The problem
Word for word, write out all of the data below.

Input
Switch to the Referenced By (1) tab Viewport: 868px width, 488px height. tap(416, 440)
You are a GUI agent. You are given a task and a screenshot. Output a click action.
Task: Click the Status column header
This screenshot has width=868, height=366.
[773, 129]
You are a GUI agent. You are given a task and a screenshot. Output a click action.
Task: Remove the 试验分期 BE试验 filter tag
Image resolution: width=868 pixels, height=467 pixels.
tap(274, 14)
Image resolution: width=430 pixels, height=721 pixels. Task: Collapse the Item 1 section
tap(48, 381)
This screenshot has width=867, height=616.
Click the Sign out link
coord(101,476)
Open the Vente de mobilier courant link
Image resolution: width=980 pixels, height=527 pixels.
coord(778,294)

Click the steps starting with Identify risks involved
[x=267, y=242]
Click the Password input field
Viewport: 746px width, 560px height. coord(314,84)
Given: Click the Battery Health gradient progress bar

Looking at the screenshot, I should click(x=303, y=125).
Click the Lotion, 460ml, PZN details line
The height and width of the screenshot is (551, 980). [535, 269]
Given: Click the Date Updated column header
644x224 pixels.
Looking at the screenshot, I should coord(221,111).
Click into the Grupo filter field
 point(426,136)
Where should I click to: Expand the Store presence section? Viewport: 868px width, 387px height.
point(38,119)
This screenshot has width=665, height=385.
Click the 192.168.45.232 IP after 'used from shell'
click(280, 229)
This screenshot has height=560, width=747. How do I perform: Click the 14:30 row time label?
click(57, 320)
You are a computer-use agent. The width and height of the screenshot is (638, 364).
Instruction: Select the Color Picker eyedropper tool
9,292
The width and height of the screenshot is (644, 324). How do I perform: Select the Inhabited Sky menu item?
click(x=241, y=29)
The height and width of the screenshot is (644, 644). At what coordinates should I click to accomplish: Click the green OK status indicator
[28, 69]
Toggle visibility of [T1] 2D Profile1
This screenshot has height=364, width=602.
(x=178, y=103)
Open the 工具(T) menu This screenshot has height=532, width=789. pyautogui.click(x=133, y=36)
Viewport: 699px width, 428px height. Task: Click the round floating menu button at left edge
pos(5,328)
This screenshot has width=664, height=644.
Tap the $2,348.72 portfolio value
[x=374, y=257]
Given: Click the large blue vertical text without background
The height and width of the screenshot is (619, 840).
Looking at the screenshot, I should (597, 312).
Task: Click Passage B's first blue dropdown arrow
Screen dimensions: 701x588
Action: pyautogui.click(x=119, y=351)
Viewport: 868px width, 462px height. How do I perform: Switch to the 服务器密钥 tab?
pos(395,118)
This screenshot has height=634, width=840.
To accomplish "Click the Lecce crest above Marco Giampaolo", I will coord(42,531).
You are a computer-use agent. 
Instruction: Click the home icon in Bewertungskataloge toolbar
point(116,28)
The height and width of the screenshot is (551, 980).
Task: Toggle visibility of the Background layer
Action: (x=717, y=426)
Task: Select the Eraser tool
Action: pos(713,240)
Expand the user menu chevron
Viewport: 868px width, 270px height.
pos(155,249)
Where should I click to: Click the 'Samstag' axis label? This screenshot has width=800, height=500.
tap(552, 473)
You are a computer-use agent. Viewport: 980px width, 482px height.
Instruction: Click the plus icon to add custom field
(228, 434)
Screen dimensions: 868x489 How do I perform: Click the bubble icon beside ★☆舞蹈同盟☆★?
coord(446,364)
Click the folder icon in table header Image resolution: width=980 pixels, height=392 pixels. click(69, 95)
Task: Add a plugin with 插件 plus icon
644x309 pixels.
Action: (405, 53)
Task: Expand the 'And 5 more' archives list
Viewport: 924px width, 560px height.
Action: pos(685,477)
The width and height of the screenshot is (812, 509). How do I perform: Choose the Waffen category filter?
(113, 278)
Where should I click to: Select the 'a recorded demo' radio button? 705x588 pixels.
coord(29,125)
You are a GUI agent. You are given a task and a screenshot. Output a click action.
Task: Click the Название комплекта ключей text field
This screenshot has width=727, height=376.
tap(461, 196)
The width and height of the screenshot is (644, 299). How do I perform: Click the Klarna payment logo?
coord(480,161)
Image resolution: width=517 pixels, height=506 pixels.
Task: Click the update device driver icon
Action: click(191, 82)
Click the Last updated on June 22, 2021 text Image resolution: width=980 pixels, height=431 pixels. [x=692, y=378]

Solution to this problem
Switch to the Referenced By (1) tab Viewport: 868px width, 488px height. tap(416, 440)
You are a GUI agent. You are given a task and a screenshot. Output a click action.
Task: Click the Status column header
This screenshot has width=868, height=366.
[773, 129]
You are a GUI agent. You are given a task and a screenshot. Output a click action.
Task: Remove the 试验分期 BE试验 filter tag
Image resolution: width=868 pixels, height=467 pixels.
tap(274, 14)
Image resolution: width=430 pixels, height=721 pixels. Task: Collapse the Item 1 section
tap(48, 381)
This screenshot has width=867, height=616.
Click the Sign out link
coord(101,476)
Open the Vente de mobilier courant link
Image resolution: width=980 pixels, height=527 pixels.
coord(778,294)

Click the steps starting with Identify risks involved
[x=267, y=242]
Click the Password input field
Viewport: 746px width, 560px height. coord(314,84)
Given: Click the Battery Health gradient progress bar

Looking at the screenshot, I should click(x=303, y=125).
Click the Lotion, 460ml, PZN details line
The height and width of the screenshot is (551, 980). [535, 269]
Given: Click the Date Updated column header
644x224 pixels.
Looking at the screenshot, I should coord(221,111).
Click into the Grupo filter field
 point(426,136)
Where should I click to: Expand the Store presence section? Viewport: 868px width, 387px height.
point(38,119)
This screenshot has width=665, height=385.
Click the 192.168.45.232 IP after 'used from shell'
click(280, 229)
This screenshot has height=560, width=747. How do I perform: Click the 14:30 row time label?
click(57, 320)
You are a computer-use agent. The width and height of the screenshot is (638, 364).
Instruction: Select the Color Picker eyedropper tool
9,292
The width and height of the screenshot is (644, 324). How do I perform: Select the Inhabited Sky menu item?
click(x=241, y=29)
The height and width of the screenshot is (644, 644). At what coordinates should I click to accomplish: Click the green OK status indicator
[28, 69]
Toggle visibility of [T1] 2D Profile1
This screenshot has height=364, width=602.
(x=178, y=103)
Open the 工具(T) menu This screenshot has height=532, width=789. pyautogui.click(x=133, y=36)
Viewport: 699px width, 428px height. Task: Click the round floating menu button at left edge
pos(5,328)
This screenshot has width=664, height=644.
Tap the $2,348.72 portfolio value
[x=374, y=257]
Given: Click the large blue vertical text without background
The height and width of the screenshot is (619, 840).
Looking at the screenshot, I should (597, 312).
Task: Click Passage B's first blue dropdown arrow
Screen dimensions: 701x588
Action: pyautogui.click(x=119, y=351)
Viewport: 868px width, 462px height. How do I perform: Switch to the 服务器密钥 tab?
pos(395,118)
This screenshot has height=634, width=840.
To accomplish "Click the Lecce crest above Marco Giampaolo", I will coord(42,531).
You are a computer-use agent. 
Instruction: Click the home icon in Bewertungskataloge toolbar
point(116,28)
The height and width of the screenshot is (551, 980).
Task: Toggle visibility of the Background layer
Action: (x=717, y=426)
Task: Select the Eraser tool
Action: pos(713,240)
Expand the user menu chevron
Viewport: 868px width, 270px height.
pos(155,249)
Where should I click to: Click the 'Samstag' axis label? This screenshot has width=800, height=500.
tap(552, 473)
You are a computer-use agent. Viewport: 980px width, 482px height.
Instruction: Click the plus icon to add custom field
(228, 434)
Screen dimensions: 868x489 How do I perform: Click the bubble icon beside ★☆舞蹈同盟☆★?
coord(446,364)
Click the folder icon in table header Image resolution: width=980 pixels, height=392 pixels. click(69, 95)
Task: Add a plugin with 插件 plus icon
644x309 pixels.
Action: (405, 53)
Task: Expand the 'And 5 more' archives list
Viewport: 924px width, 560px height.
Action: pos(685,477)
The width and height of the screenshot is (812, 509). How do I perform: Choose the Waffen category filter?
(113, 278)
Where should I click to: Select the 'a recorded demo' radio button? 705x588 pixels.
coord(29,125)
You are a GUI agent. You are given a task and a screenshot. Output a click action.
Task: Click the Название комплекта ключей text field
This screenshot has width=727, height=376.
tap(461, 196)
The width and height of the screenshot is (644, 299). How do I perform: Click the Klarna payment logo?
coord(480,161)
Image resolution: width=517 pixels, height=506 pixels.
Task: Click the update device driver icon
Action: click(191, 82)
Click the Last updated on June 22, 2021 text Image resolution: width=980 pixels, height=431 pixels. [x=692, y=378]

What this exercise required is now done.